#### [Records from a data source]
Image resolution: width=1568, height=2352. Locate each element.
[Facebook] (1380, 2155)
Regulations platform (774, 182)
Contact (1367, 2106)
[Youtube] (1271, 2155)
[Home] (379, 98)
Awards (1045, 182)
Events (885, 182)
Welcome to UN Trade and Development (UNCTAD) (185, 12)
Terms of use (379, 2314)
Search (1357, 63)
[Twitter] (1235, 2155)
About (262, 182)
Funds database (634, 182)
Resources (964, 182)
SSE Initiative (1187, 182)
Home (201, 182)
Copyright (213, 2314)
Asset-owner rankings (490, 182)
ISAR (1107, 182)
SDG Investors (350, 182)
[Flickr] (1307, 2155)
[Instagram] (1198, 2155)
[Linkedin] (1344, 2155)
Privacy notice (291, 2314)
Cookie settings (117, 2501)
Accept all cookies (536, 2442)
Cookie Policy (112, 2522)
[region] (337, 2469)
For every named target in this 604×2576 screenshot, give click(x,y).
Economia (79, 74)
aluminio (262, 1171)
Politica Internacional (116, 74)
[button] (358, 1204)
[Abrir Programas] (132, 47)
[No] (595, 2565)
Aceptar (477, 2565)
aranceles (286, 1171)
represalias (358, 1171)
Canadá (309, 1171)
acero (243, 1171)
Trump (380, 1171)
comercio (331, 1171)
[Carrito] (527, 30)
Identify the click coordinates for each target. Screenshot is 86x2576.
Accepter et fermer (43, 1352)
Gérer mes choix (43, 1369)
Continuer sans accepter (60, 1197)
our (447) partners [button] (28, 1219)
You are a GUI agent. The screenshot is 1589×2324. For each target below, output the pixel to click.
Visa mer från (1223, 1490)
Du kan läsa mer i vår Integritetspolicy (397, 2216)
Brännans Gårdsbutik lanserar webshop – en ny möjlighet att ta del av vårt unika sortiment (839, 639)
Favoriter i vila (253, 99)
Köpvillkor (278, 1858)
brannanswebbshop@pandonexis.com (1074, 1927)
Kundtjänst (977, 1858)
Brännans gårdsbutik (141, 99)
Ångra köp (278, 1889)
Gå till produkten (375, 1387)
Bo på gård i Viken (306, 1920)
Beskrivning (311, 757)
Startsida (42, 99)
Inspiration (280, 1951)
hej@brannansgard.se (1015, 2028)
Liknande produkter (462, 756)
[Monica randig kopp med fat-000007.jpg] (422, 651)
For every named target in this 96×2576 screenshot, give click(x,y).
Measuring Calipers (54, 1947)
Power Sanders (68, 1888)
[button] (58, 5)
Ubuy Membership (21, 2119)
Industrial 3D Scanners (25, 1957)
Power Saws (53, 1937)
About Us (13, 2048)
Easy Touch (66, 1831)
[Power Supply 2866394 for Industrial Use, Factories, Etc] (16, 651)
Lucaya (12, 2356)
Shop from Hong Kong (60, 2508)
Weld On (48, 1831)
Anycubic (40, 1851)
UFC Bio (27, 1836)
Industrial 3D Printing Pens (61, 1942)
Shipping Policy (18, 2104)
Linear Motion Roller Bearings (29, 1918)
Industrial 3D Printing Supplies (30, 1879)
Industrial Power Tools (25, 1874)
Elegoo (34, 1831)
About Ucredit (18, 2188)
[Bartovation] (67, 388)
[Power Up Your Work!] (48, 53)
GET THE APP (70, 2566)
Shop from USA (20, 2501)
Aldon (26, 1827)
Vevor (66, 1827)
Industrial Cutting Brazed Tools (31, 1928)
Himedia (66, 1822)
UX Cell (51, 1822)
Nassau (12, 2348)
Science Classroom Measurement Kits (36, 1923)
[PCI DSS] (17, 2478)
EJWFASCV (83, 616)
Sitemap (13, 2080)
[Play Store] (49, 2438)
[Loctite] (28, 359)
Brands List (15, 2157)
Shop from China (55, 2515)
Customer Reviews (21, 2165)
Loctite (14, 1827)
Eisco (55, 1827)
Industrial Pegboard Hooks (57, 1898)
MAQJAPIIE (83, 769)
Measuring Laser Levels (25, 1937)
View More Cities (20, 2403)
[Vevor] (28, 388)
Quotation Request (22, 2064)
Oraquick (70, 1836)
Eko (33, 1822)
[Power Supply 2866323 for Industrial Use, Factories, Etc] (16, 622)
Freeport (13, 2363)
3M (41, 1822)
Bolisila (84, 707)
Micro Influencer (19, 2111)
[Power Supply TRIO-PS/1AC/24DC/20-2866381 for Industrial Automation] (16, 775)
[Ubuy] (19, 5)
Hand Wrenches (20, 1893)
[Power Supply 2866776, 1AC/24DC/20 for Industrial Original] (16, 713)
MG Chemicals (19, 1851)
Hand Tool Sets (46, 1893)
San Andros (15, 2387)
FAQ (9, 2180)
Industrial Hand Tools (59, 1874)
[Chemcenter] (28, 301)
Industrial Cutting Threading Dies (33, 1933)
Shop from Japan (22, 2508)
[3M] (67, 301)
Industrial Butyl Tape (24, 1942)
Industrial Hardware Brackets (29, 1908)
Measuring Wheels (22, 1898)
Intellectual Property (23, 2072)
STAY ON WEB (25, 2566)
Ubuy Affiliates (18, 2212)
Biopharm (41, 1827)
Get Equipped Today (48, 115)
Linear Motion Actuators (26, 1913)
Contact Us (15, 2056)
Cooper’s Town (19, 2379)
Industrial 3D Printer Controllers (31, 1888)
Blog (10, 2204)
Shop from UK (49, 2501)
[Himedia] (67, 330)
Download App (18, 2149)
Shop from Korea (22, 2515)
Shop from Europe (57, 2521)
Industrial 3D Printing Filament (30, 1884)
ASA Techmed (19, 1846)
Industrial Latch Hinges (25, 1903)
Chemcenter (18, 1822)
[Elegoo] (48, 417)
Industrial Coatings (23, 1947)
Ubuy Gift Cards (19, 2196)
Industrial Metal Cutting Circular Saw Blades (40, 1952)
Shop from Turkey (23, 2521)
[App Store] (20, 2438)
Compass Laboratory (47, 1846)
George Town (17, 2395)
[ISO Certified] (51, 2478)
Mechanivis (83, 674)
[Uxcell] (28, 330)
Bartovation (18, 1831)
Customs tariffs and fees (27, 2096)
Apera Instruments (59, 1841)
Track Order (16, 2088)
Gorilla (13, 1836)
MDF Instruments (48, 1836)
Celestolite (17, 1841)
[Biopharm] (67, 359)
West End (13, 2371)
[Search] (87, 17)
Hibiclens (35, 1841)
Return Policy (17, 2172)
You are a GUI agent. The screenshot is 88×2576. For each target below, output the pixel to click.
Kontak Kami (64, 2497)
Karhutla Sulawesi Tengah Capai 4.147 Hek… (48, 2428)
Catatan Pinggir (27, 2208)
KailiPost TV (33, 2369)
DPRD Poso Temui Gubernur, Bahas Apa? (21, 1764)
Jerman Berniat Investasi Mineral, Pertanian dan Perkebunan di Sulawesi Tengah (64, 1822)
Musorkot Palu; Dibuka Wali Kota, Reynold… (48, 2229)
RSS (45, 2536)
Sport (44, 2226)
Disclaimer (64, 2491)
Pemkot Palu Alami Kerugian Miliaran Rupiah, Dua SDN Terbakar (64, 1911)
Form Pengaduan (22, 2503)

#### [Prompt]
Could you set down, word for word, only the lines above from the line with "FAQ (9, 2180)" to the line with "Get Equipped Today (48, 115)", including both?

#### [Answer box]
FAQ (9, 2180)
Industrial Hand Tools (59, 1874)
[Chemcenter] (28, 301)
Industrial Cutting Threading Dies (33, 1933)
Shop from Japan (22, 2508)
[3M] (67, 301)
Industrial Butyl Tape (24, 1942)
Industrial Hardware Brackets (29, 1908)
Measuring Wheels (22, 1898)
Intellectual Property (23, 2072)
STAY ON WEB (25, 2566)
Ubuy Affiliates (18, 2212)
Biopharm (41, 1827)
Get Equipped Today (48, 115)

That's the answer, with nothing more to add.